INSTRUCTIONS FOR THE TASK
Within these entries, which lines include the string "Follow"? Copy each one.

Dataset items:

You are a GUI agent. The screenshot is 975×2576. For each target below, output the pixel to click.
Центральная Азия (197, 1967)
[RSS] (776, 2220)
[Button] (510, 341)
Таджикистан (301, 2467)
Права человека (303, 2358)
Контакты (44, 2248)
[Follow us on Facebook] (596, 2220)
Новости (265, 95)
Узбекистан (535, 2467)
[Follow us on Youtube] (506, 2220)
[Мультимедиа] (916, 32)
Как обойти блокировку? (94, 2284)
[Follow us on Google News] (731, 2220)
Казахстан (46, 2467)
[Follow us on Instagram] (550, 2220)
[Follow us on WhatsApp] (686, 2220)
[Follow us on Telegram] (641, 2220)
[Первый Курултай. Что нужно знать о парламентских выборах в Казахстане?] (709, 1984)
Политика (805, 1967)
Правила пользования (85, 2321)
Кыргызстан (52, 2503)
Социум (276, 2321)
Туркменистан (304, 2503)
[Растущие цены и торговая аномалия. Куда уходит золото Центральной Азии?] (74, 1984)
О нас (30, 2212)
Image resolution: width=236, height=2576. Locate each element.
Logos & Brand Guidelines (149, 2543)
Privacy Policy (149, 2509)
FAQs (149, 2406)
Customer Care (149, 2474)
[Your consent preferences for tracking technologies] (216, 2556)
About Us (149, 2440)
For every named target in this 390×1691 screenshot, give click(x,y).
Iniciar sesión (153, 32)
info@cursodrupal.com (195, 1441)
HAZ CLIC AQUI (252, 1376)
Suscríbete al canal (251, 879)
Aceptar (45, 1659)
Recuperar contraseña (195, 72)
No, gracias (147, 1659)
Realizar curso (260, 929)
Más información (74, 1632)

EXERCISE RESPONSE
[Follow us on Facebook] (596, 2220)
[Follow us on Youtube] (506, 2220)
[Follow us on Google News] (731, 2220)
[Follow us on Instagram] (550, 2220)
[Follow us on WhatsApp] (686, 2220)
[Follow us on Telegram] (641, 2220)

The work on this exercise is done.